Here are just a few examples of the many in the current catalog. Item 98 offers The Hagadah of Passover. Edited by David and Tamar de Sola Pool. For Members of the Armed Forces of the United States. Just for a background, 550,000 Jews served in the US Armed forces in WWII. Every soldier was issued one of these Haggadot, they are thus not rare in any way. The asking price currently by competitive booksellers is $40-50. If you prefer to buy at auction, the estimate is $300 - $400.
Take a look at item 68 as well, offerring White, William Charles. Chinese Jews, the classic 3 volume set which you can buy now online for under $200. We sold a set in the store just this week for $120. Auction's asking price? $600 - $900. Item 60 offers He'ach published by Tomchei Temimim in Lubavitch. This is indeed a nice historical item, but any honest dealer will ask for no more than $250 for it, while in the auction the reserve is set at $1,000. There are scores of other items like this throughout the auction as well. After a quick search online, I was able to find items 18, 37, and 38 online for pennies on the dollar as well. What, if so, is the reason behind this? Why would someone pay multiple times the value of something for an item they can get for a few pennies elsewhere?
|Brooklyn Museum - A Book Auction at Sotheby's - Thomas Rowlandson|
I have found that the psychology behind these purchases are several. Firstly, there is the prestige of buying at auction. I have many a time, viewed collections, where the auction tags are prominently displayed with the item purchased, ensuring that every observer knows where the item was purchased. I have heard many an ignorant collector take pride in buying something at say Sotheby's for example, though he couldn't for the life of him tell you anything about it. To prove this is true, ask any dealer and they can vouch this happens more often than not, when underbidders are offered a second copy of an item they bid on just seconds ago, they invariably turn it down. Nothing has changed in those few interim seconds other than their ability to say they bought it at auction. Not that there is anything wrong with buyers who buy this way, I just think it is an interesting observation. If a buyer is willing to pay for the experience, so be it.

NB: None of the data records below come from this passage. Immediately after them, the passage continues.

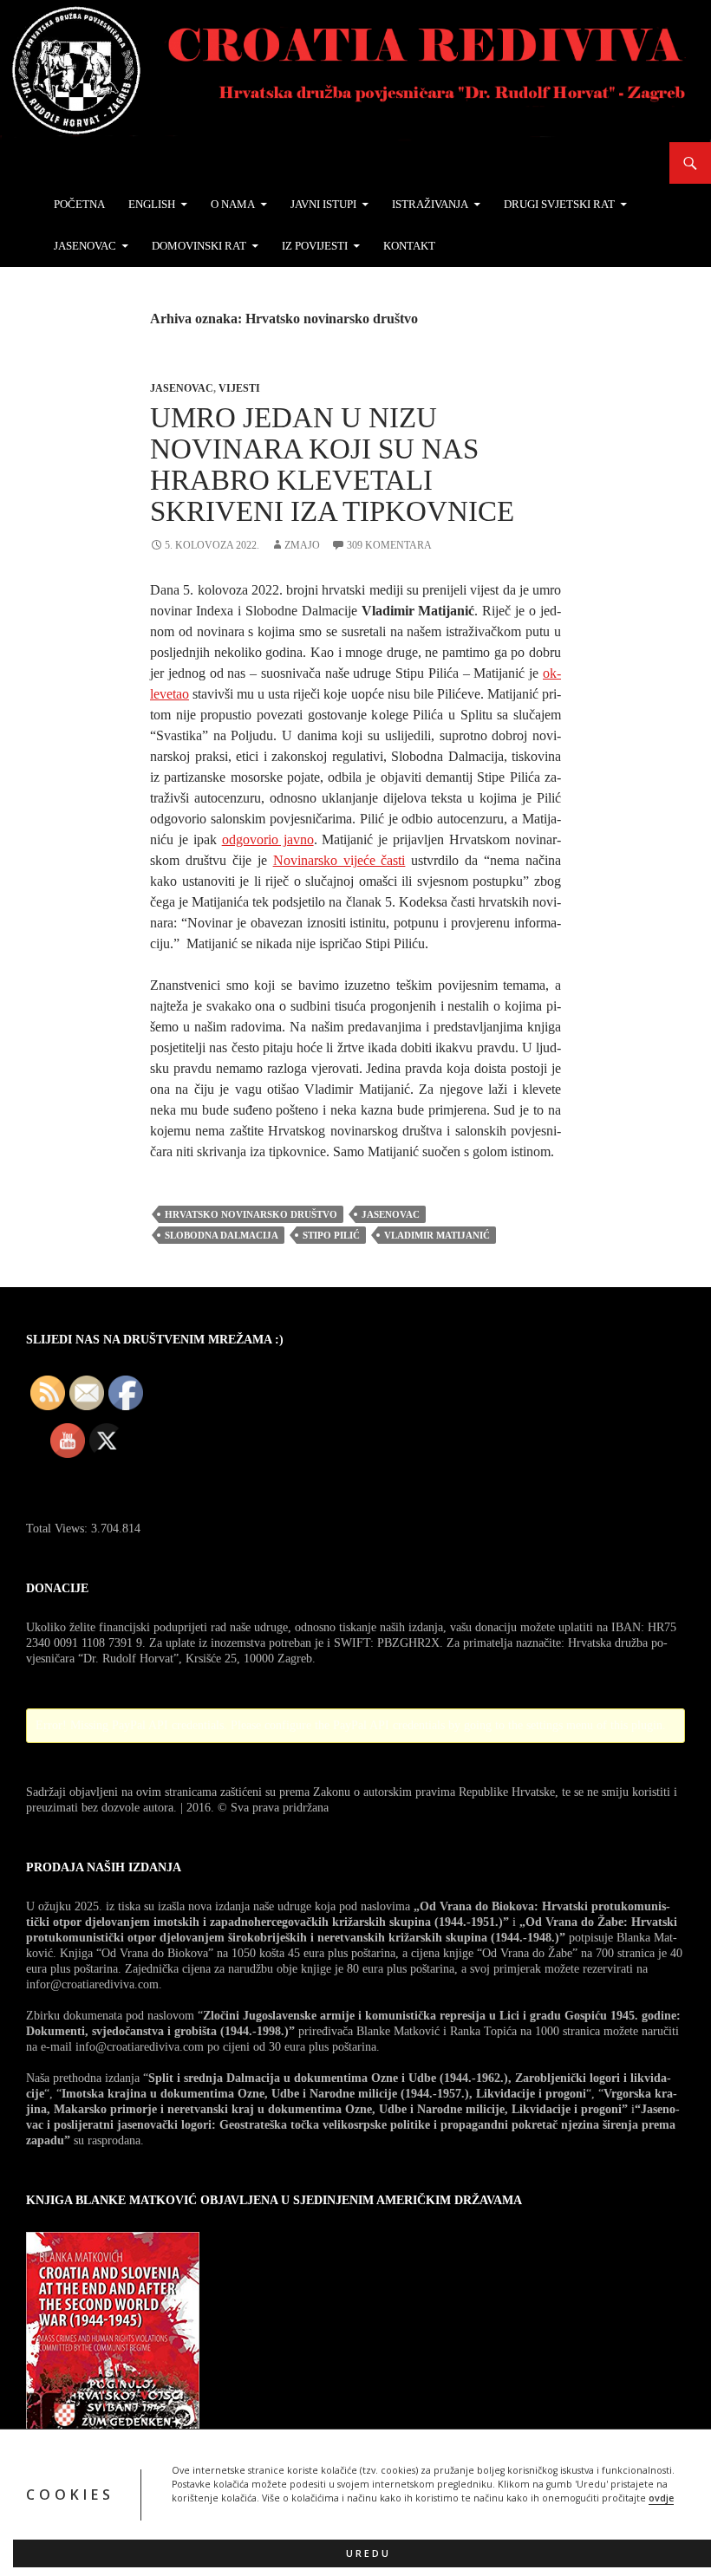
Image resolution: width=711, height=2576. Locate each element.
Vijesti (239, 388)
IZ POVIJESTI (315, 245)
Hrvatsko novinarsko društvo (251, 1214)
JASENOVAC (85, 245)
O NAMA (233, 204)
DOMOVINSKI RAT (199, 245)
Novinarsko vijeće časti (339, 860)
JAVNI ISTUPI (323, 204)
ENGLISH (151, 204)
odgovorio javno (268, 839)
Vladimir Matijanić (437, 1235)
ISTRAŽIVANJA (430, 204)
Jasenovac (181, 388)
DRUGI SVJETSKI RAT (559, 204)
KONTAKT (409, 245)
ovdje (661, 2498)
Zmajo (302, 545)
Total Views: (58, 1528)
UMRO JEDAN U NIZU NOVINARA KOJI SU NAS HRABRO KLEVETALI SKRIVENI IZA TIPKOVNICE (332, 464)
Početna (79, 204)
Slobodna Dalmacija (221, 1235)
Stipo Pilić (331, 1235)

Another factor, unfortunately, is auction houses intentionally preying on clueless customers. If, for example, they know they have an uniformed customer who collects Haggadot and lacks a specific one, they intentionally multiply the price, describe it as "rare" and place it in auction even though otherwise it would be of no interest. Several auction houses have been caught shill bidding against real bidders as well. Often, there may be a dealer involved as well, who may go as far as placing an item in an auction, and then go and convince one of his customers to bid on the item.
A final ingredient in the magic-spell cast by auctions was uncovered by researchers from Princeton. Their experiments asked volunteers to play on-line auctions with different rules. Some of these auctions had rules that encouraged over-bidding (like typical open auctions, which most of us are familiar with from movies), and some had rules that encouraged rational behavior (like the eBay structure). With enough guidance from the auction rules, the bidders didn’t end up paying much more than they originally thought was reasonable – but only if they thought they were bidding against a computer programme. As soon as the volunteers thought they were bidding against other live humans they found it impossible to bid rationally, whatever the auction rules.

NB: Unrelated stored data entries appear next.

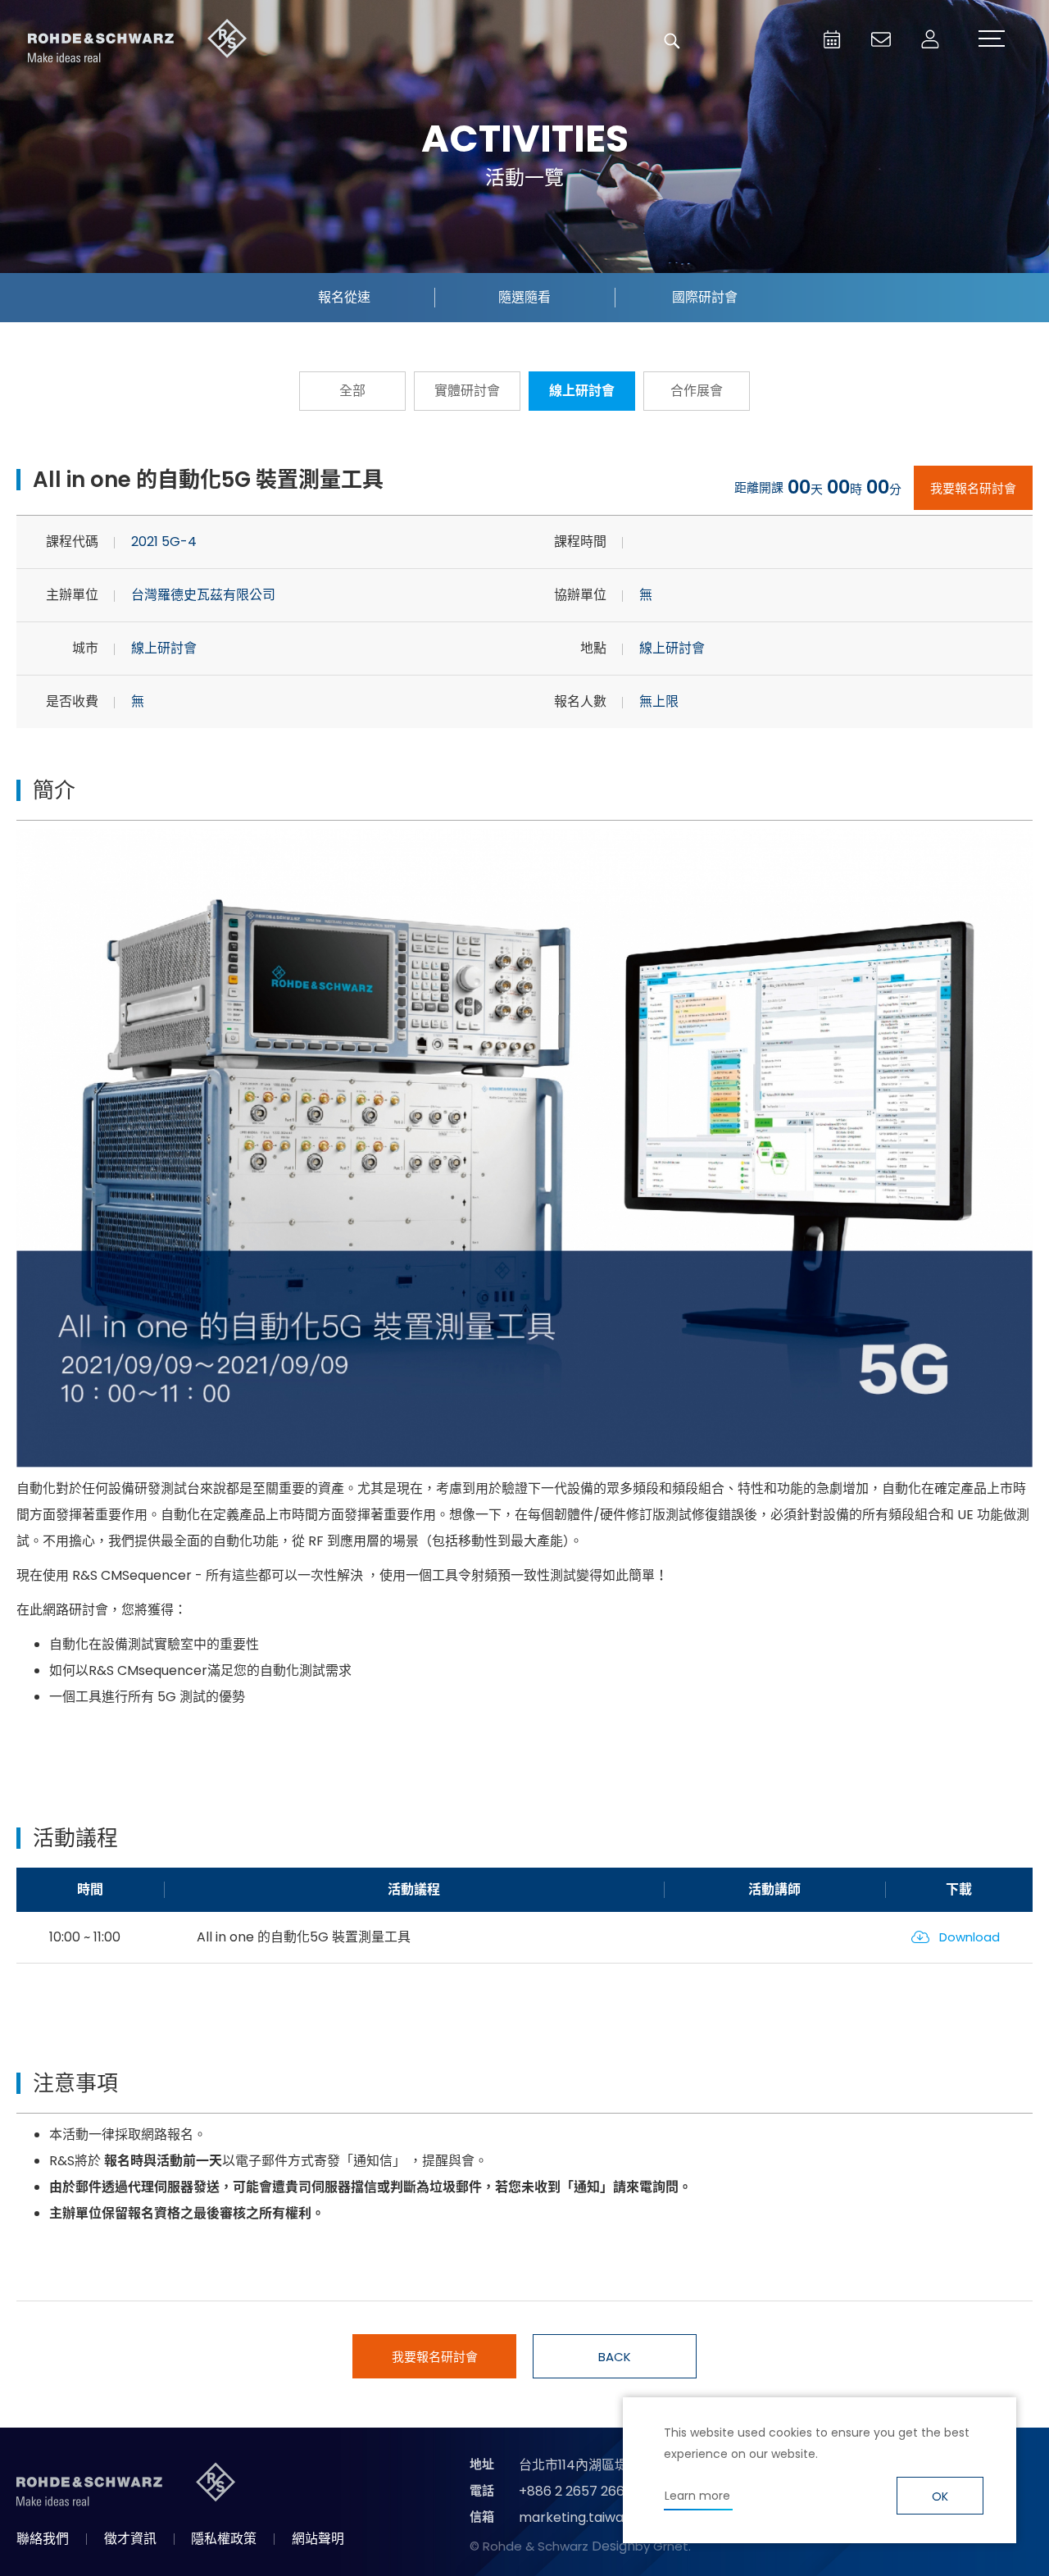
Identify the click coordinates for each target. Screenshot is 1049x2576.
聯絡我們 (42, 2538)
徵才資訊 (130, 2538)
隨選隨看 (524, 297)
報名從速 (344, 297)
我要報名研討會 (973, 488)
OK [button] (940, 2496)
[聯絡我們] (881, 39)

This implies that the competitive element of auctions is crucial to provoking our irrational buying behavior. Once we’re involved in an auction we’re not just paying to own the sale item, we’re paying to beat other people who are bidding and prevent them from having it.
So it seems Gore Vidal had human nature, and the psychology of auctions, about right when he said: “It is not enough to succeed. Others must fail.”